• [Task goal]: Copy, exactly and without additions, every line in the records below from the one holding "Task: Click the 'time of joy and cheer' line" through the one holding "Click the light", both ends included.

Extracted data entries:

══════

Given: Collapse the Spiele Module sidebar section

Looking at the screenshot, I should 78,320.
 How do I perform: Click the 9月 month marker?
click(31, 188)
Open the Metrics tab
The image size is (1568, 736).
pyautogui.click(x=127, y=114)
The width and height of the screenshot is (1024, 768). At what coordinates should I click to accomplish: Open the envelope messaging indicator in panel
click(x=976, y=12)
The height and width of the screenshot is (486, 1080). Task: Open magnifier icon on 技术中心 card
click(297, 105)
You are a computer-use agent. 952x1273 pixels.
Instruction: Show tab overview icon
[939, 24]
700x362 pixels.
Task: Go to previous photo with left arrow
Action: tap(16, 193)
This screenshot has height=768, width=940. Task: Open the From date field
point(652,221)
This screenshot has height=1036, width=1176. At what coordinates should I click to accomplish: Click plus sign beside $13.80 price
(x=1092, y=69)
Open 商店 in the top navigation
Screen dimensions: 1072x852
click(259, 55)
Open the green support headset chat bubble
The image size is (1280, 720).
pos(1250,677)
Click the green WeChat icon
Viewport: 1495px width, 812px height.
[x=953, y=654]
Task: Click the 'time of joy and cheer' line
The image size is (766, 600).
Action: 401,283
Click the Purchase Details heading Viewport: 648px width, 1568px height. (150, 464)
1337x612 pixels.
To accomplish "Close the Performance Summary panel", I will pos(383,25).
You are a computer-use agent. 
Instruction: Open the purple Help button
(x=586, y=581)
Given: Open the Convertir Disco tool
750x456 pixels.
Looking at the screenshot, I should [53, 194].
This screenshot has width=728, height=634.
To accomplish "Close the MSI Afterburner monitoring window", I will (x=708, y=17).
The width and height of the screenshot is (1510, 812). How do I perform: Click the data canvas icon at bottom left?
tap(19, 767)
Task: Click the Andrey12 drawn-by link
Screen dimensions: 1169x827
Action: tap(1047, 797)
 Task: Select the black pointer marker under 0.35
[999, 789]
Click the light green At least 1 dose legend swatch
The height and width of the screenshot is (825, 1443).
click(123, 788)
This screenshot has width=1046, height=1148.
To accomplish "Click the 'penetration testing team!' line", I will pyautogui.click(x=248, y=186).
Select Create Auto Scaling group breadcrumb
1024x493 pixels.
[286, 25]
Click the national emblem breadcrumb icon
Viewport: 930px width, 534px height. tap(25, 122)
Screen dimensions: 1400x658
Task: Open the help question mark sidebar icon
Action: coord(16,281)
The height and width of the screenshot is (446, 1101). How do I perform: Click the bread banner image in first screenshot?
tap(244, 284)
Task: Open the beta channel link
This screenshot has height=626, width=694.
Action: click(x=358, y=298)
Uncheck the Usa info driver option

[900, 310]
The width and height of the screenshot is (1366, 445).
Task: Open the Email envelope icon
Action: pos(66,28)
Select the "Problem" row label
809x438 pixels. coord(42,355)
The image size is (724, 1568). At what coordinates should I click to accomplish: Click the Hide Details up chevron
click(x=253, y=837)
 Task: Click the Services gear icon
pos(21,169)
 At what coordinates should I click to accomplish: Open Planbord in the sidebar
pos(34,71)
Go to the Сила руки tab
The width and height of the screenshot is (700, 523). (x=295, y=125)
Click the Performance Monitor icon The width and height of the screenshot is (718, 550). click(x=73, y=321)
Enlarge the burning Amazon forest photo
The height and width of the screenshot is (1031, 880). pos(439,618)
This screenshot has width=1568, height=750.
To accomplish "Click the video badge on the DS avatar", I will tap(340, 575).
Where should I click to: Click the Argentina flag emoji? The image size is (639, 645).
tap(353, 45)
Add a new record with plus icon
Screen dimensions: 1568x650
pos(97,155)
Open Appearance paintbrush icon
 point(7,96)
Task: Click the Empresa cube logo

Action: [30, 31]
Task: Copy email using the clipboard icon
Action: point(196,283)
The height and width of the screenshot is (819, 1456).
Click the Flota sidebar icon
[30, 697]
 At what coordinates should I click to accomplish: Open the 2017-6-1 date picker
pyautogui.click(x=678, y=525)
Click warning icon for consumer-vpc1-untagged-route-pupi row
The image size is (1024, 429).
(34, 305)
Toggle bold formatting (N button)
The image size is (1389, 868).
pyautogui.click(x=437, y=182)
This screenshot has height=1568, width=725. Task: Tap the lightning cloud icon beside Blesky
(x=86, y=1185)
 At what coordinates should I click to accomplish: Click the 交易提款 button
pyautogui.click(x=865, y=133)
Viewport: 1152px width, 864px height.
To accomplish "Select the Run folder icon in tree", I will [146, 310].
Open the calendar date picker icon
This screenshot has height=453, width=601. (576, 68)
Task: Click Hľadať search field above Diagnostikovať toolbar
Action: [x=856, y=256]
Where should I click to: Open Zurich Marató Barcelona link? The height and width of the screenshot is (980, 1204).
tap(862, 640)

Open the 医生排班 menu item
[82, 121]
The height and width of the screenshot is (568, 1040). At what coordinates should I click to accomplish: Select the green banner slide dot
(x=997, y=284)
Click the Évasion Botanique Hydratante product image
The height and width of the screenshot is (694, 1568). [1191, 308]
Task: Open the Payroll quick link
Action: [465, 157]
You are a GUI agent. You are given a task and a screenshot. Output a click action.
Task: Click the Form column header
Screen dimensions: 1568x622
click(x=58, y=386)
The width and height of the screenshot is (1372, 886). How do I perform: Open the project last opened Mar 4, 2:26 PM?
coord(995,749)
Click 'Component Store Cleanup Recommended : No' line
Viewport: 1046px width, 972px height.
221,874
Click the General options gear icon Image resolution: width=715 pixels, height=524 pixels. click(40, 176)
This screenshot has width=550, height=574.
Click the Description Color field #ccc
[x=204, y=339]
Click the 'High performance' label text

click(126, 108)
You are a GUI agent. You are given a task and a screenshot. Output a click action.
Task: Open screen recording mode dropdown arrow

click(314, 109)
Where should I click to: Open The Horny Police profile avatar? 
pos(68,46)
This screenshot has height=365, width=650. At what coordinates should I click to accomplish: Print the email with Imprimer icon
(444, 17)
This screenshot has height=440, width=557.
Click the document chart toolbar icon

══════

• [Response to this task]:
Task: Click the 'time of joy and cheer' line
The image size is (766, 600).
Action: 401,283
Click the Purchase Details heading Viewport: 648px width, 1568px height. (150, 464)
1337x612 pixels.
To accomplish "Close the Performance Summary panel", I will pos(383,25).
You are a computer-use agent. 
Instruction: Open the purple Help button
(x=586, y=581)
Given: Open the Convertir Disco tool
750x456 pixels.
Looking at the screenshot, I should [53, 194].
This screenshot has width=728, height=634.
To accomplish "Close the MSI Afterburner monitoring window", I will (x=708, y=17).
The width and height of the screenshot is (1510, 812). How do I perform: Click the data canvas icon at bottom left?
tap(19, 767)
Task: Click the Andrey12 drawn-by link
Screen dimensions: 1169x827
Action: tap(1047, 797)
 Task: Select the black pointer marker under 0.35
[999, 789]
Click the light green At least 1 dose legend swatch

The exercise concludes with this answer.